To make things even more complicated, you must also handle a host of difficult personal matters during this interview. Some of your relatives may be reluctant to speak. Some may speak in a curious, roundabout way, evading the very topics you are most eager to explore. Others may seize on forgotten quarrels, and it will be your job to prevent these conflicts from reigniting and overwhelming your work.

But let’s begin at the beginning. When you first decide to interview a family member, plan the conversation in advance. Consider what information you need and what your relative can actually tell you.

Compile a list of questions, and make it a good one. Ask open-ended questions, the kind that elicit long and thoughtful responses. Include alternate questions for when you run into difficulty and backup questions for when you need to explore a topic in greater detail. But be prepared to depart from your list once the interview starts. You never know what’s going to happen.

Begin your interview with small talk. Set a relaxed and informal tone for the conversation and put your subject at ease. When you sense the right time has come, state your purpose and explain what information you’re looking for.

If you are interviewing by phone and recording the interview, ask for your relative’s permission before you begin recording. Asking for permission is not merely a courtesy—in many places, it’s required for law. Ask your relative’s permission every time you record a call, even if recording has become a routine.

Then start asking questions. Give your relative plenty of time to think and formulate each response. In many cases, your questions will draw on ancient memories, and it may take your relative some time to recall the time and circumstances of the episode.

If necessary, prompt your relative by mentioning something you already know about the subject at hand—a name, a place, a date, or the color of some old car. Then wait. See what effect your first prompt has before offering another.

Sometimes the best tactic is to use silence as a prompt. People, like nature, abhor a vacuum. Many feel an obligation to fill dead air.

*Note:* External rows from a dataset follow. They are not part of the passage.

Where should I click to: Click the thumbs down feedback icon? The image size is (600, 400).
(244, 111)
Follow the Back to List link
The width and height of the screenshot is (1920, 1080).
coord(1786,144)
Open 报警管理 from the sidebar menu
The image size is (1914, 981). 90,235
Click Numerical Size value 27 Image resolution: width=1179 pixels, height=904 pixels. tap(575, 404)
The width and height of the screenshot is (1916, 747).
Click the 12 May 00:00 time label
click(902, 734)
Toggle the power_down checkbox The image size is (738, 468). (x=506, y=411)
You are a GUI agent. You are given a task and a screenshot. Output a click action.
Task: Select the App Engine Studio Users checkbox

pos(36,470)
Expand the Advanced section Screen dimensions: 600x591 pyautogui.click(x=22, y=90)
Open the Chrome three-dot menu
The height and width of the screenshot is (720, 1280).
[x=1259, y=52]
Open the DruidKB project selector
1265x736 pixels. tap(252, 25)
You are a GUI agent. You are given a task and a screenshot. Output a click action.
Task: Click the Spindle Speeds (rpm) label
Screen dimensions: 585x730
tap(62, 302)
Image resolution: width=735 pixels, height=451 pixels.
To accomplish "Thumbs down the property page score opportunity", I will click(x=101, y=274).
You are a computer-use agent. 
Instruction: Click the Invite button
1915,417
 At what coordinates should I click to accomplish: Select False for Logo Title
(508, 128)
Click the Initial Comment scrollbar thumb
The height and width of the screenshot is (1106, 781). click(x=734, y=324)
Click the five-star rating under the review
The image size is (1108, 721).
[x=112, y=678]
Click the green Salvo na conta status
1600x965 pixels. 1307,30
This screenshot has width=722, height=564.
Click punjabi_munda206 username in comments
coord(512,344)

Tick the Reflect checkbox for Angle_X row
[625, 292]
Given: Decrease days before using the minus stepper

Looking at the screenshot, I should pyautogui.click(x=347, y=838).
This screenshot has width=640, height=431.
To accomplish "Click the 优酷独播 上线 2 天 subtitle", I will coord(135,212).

By withholding your own words, you might release someone else’s. If you are interviewing in person, allow a pensive, expectant look to settle onto your face at the moment you lapse into silence.

Once my relatives are warmed up and talking, I generally give them the lead. Within limits, I let them ramble and wander off topic, if that is what they are inclined to do. Serendipity leads to interesting moments, and what I learn at these times may be entirely unexpected.

In some circumstances, I pull on the reins and take firmer control of the interview. If I hear the same story repeated three times in exactly the same way, I’ll ask another question, or repeat one I’ve asked previously. If my relative begins to recite an old grudge, I’ll redirect. If the account simply becomes dry and uninteresting—which rarely happens—I’ll steer the interview in a different direction.

It takes only an hour or two to interview a relative, but the interview has a significance that extends far beyond the conversation itself. Capturing the interview—on paper, tape, or film—is a vital part of realizing the full significance of an interview. Deciding what to do with the information you gain is also of paramount importance. In later posts, I’ll talk about how to record your interviews and what you can do with the information you get from them.